Supplied entries:
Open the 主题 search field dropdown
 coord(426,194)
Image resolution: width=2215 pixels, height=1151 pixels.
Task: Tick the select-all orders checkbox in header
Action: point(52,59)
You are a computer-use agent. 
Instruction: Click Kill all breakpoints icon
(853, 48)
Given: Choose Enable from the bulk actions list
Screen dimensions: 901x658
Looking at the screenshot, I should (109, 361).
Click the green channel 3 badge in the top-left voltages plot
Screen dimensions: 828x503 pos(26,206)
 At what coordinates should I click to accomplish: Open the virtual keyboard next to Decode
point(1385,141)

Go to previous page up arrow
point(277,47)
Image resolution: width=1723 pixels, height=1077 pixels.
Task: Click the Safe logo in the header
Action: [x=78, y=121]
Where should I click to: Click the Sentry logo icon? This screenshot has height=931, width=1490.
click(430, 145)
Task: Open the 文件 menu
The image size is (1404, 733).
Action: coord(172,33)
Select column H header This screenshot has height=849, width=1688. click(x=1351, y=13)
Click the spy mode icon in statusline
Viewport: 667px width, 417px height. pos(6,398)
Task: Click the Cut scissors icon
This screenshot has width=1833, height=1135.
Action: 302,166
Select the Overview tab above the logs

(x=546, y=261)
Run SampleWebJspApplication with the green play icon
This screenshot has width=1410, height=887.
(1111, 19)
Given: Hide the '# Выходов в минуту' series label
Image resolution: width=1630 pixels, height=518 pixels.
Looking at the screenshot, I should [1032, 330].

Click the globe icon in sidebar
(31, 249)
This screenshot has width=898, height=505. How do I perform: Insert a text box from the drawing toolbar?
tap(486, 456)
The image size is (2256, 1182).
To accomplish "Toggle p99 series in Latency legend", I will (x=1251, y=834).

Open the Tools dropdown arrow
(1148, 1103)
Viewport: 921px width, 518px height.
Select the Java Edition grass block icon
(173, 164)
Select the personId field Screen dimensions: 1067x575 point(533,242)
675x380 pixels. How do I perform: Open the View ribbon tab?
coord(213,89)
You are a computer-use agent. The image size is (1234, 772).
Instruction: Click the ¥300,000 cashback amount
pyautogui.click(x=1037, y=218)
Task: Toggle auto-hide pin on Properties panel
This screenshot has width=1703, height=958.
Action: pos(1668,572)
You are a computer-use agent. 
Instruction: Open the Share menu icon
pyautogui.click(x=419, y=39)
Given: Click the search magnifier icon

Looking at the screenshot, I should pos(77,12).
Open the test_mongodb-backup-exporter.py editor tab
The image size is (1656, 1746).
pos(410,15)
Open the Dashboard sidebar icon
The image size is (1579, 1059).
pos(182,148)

What you will do: Find and copy each line of the material that holds the word "Toggle".

Solution to this problem:
To accomplish "Toggle p99 series in Latency legend", I will (x=1251, y=834).
Task: Toggle auto-hide pin on Properties panel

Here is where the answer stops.